23 juni
Het ging allemaal soepel en snel vanochtend, dus om 6.10 uur stonden we op het treinstation. Even wat te eten gekocht voor het ontbijt en voor onderweg en om precies 7.10 uur vertrokken we. We zaten op een 4-persoonsplek en gingen achteruit, als enige van het hele treinstel. We hoorden later dat er geen local op die plek wil zitten omdat deze het dichtst bij de WC zit (stankoverlast). Dat viel gelukkig wel mee. Tegenover ons zat een hele aardige vrouw. WJ ging muziek luisteren en een boekje lezen, terwijl Melin de eerste 2 uur met Anastasia, een lerares engels, heeft gepraat.

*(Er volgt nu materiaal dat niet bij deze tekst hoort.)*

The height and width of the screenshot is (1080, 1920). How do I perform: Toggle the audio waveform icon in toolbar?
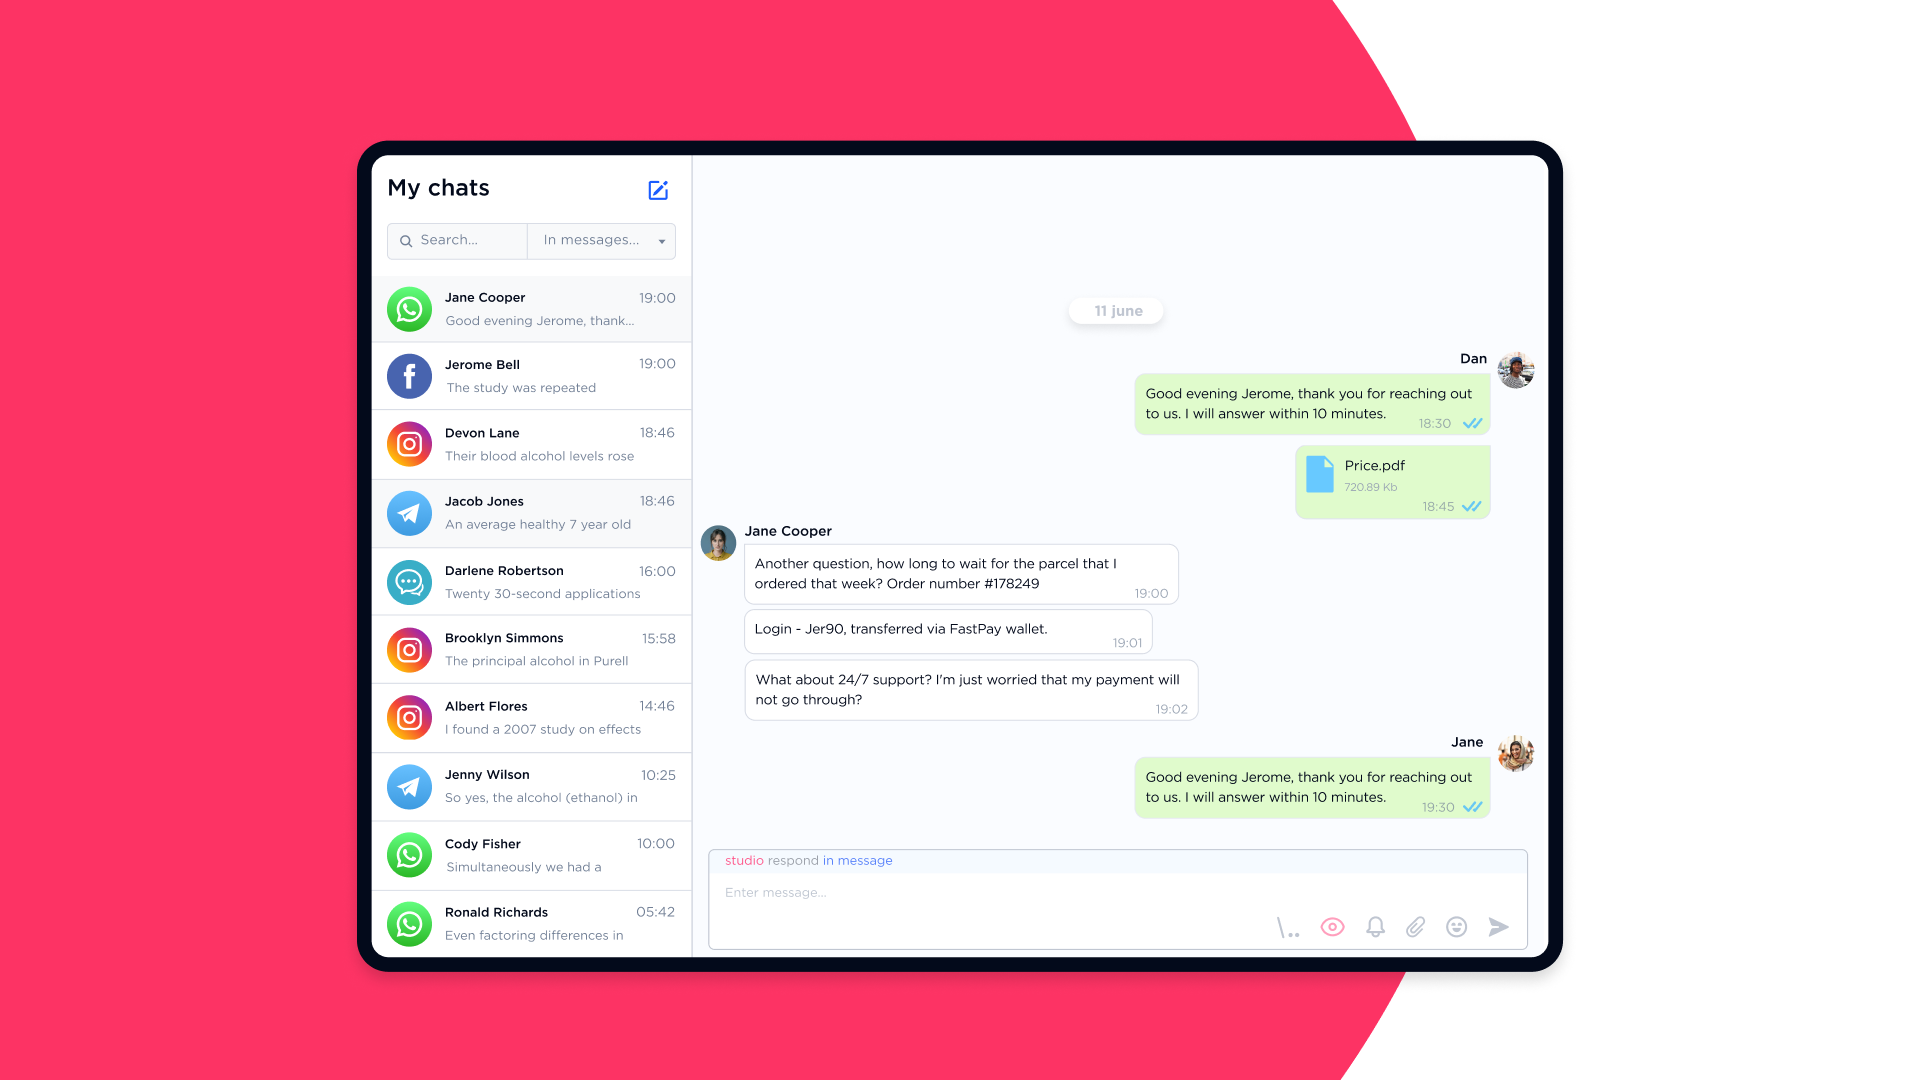point(1290,927)
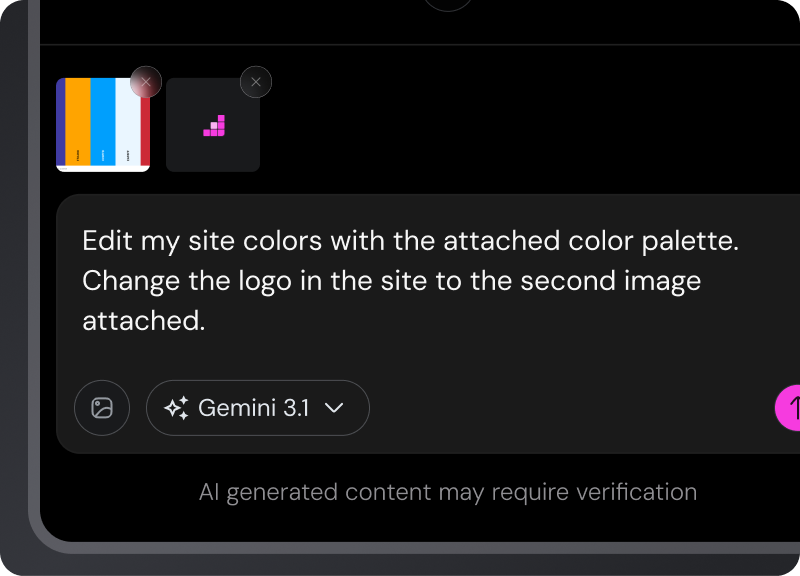Click the "Gemini 3.1" model label
This screenshot has width=800, height=576.
point(254,408)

De trein was best ok. We wilden eerst een executive boeken (airco, eten en drinken inclusief), maar deze zat dus vol. Nu in de bisnis-klasse. Een stuk goedkoper, maar ventilatoren ipv airco en geen eten. Prima te doen verder. Wel kwamen er bij elke stop allerlei verkopers in de trein met eten, koffie, speelgoed en kranten. Echt elke stop, dus een bijna continue stroom van verkopers. We hebben dus vaak onze ‘ Tidak, terima kasih’, geoefend. We hebben alleen op aanraden van Anastasia een salade gekocht: een soort gado-gado maar dan anders ;-) Die was erg lekker!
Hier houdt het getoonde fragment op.